Stated goal: Copy each of the following lines character for character, keeping their order and wording unchanged.

Material provided:
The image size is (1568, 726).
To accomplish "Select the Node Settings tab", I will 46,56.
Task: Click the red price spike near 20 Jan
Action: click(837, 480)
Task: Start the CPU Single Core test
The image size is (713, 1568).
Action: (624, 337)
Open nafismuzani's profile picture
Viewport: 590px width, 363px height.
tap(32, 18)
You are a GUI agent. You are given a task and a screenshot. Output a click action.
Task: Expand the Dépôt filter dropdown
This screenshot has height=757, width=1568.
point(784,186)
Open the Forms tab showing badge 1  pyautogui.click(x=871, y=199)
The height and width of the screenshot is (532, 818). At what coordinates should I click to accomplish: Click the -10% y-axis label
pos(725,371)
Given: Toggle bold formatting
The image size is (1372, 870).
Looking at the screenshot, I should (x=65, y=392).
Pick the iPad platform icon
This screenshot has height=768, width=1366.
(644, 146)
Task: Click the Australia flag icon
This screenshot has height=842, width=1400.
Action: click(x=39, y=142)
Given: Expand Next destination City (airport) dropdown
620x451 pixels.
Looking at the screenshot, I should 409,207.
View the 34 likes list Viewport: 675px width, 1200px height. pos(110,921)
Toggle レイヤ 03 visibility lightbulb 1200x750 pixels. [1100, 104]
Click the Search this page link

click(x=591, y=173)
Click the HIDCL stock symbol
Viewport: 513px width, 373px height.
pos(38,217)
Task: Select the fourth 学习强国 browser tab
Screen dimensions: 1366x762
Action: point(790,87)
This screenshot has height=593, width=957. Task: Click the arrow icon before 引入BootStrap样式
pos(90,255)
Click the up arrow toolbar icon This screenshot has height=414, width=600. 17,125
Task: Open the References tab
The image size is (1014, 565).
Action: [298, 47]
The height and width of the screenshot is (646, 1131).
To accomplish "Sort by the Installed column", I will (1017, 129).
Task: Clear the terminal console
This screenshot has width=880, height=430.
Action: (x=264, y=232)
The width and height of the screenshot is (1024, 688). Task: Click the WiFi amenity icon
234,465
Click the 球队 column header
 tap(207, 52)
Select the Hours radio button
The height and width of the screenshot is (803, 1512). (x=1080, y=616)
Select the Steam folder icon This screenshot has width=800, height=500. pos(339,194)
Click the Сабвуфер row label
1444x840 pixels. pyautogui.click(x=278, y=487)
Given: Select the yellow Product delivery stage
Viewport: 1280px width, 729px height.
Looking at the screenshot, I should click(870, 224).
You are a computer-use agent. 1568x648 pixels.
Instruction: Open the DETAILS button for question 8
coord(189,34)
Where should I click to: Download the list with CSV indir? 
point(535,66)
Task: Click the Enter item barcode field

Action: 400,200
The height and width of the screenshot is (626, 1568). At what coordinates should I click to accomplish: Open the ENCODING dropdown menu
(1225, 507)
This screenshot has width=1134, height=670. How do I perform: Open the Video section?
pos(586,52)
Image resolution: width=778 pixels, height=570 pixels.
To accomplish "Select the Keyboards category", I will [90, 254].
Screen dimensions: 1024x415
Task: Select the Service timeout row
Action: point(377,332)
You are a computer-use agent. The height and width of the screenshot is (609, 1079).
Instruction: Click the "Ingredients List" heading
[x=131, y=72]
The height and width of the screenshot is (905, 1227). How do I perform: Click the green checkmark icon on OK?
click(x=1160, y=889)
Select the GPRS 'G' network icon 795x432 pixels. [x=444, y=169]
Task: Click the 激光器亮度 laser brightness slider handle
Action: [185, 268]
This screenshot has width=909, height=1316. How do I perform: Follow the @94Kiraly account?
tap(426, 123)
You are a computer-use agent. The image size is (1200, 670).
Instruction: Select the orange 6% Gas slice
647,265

Task result:
The image size is (1568, 726).
To accomplish "Select the Node Settings tab", I will 46,56.
Task: Click the red price spike near 20 Jan
Action: click(837, 480)
Task: Start the CPU Single Core test
The image size is (713, 1568).
Action: (624, 337)
Open nafismuzani's profile picture
Viewport: 590px width, 363px height.
tap(32, 18)
You are a GUI agent. You are given a task and a screenshot. Output a click action.
Task: Expand the Dépôt filter dropdown
This screenshot has height=757, width=1568.
point(784,186)
Open the Forms tab showing badge 1  pyautogui.click(x=871, y=199)
The height and width of the screenshot is (532, 818). At what coordinates should I click to accomplish: Click the -10% y-axis label
pos(725,371)
Given: Toggle bold formatting
The image size is (1372, 870).
Looking at the screenshot, I should (x=65, y=392).
Pick the iPad platform icon
This screenshot has height=768, width=1366.
(644, 146)
Task: Click the Australia flag icon
This screenshot has height=842, width=1400.
Action: click(x=39, y=142)
Given: Expand Next destination City (airport) dropdown
620x451 pixels.
Looking at the screenshot, I should 409,207.
View the 34 likes list Viewport: 675px width, 1200px height. pos(110,921)
Toggle レイヤ 03 visibility lightbulb 1200x750 pixels. [1100, 104]
Click the Search this page link

click(x=591, y=173)
Click the HIDCL stock symbol
Viewport: 513px width, 373px height.
pos(38,217)
Task: Select the fourth 学习强国 browser tab
Screen dimensions: 1366x762
Action: point(790,87)
This screenshot has height=593, width=957. Task: Click the arrow icon before 引入BootStrap样式
pos(90,255)
Click the up arrow toolbar icon This screenshot has height=414, width=600. 17,125
Task: Open the References tab
The image size is (1014, 565).
Action: [298, 47]
The height and width of the screenshot is (646, 1131).
To accomplish "Sort by the Installed column", I will (1017, 129).
Task: Clear the terminal console
This screenshot has width=880, height=430.
Action: (x=264, y=232)
The width and height of the screenshot is (1024, 688). Task: Click the WiFi amenity icon
234,465
Click the 球队 column header
 tap(207, 52)
Select the Hours radio button
The height and width of the screenshot is (803, 1512). (x=1080, y=616)
Select the Steam folder icon This screenshot has width=800, height=500. pos(339,194)
Click the Сабвуфер row label
1444x840 pixels. pyautogui.click(x=278, y=487)
Given: Select the yellow Product delivery stage
Viewport: 1280px width, 729px height.
Looking at the screenshot, I should click(870, 224).
You are a computer-use agent. 1568x648 pixels.
Instruction: Open the DETAILS button for question 8
coord(189,34)
Where should I click to: Download the list with CSV indir? 
point(535,66)
Task: Click the Enter item barcode field

Action: 400,200
The height and width of the screenshot is (626, 1568). At what coordinates should I click to accomplish: Open the ENCODING dropdown menu
(1225, 507)
This screenshot has width=1134, height=670. How do I perform: Open the Video section?
pos(586,52)
Image resolution: width=778 pixels, height=570 pixels.
To accomplish "Select the Keyboards category", I will [90, 254].
Screen dimensions: 1024x415
Task: Select the Service timeout row
Action: point(377,332)
You are a computer-use agent. The height and width of the screenshot is (609, 1079).
Instruction: Click the "Ingredients List" heading
[x=131, y=72]
The height and width of the screenshot is (905, 1227). How do I perform: Click the green checkmark icon on OK?
click(x=1160, y=889)
Select the GPRS 'G' network icon 795x432 pixels. [x=444, y=169]
Task: Click the 激光器亮度 laser brightness slider handle
Action: [185, 268]
This screenshot has width=909, height=1316. How do I perform: Follow the @94Kiraly account?
tap(426, 123)
You are a computer-use agent. The image size is (1200, 670).
Instruction: Select the orange 6% Gas slice
647,265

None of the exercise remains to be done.